▶ **Your instructions**
Take the lines below between the one holding "Viewport: 1619px width, 1066px height." and the one holding "the edit quantity", inclusive, and copy them exactly. Add nothing.

▶ **Records for the exercise**
Segment Open
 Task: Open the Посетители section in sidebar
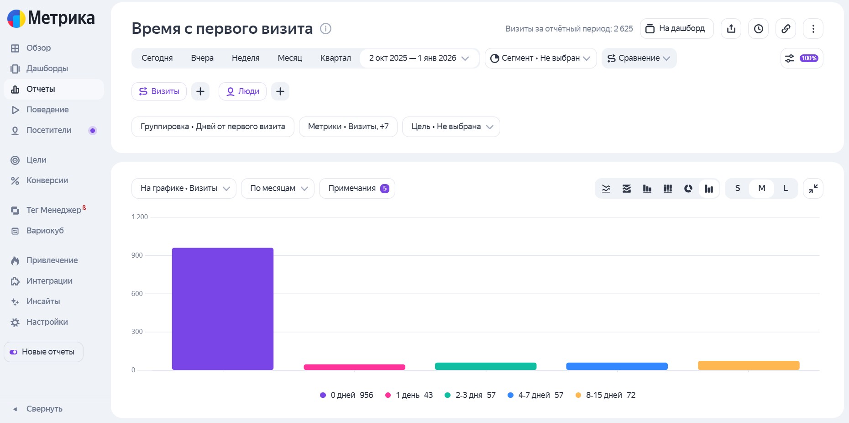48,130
Segment Closed
Segment Open
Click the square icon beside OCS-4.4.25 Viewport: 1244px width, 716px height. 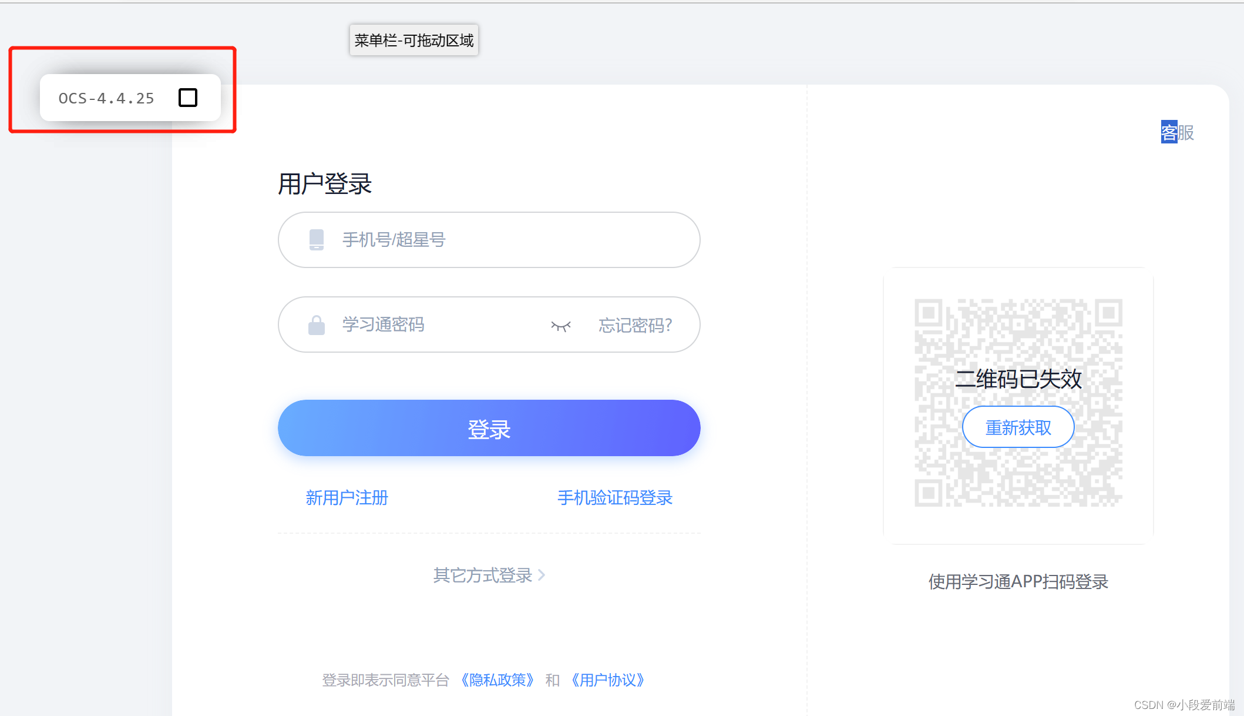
Segment Closed
Segment Open
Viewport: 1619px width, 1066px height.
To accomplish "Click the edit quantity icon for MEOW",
Segment Closed
▶ **Answer to this problem**
Viewport: 1619px width, 1066px height.
To accomplish "Click the edit quantity icon for MEOW",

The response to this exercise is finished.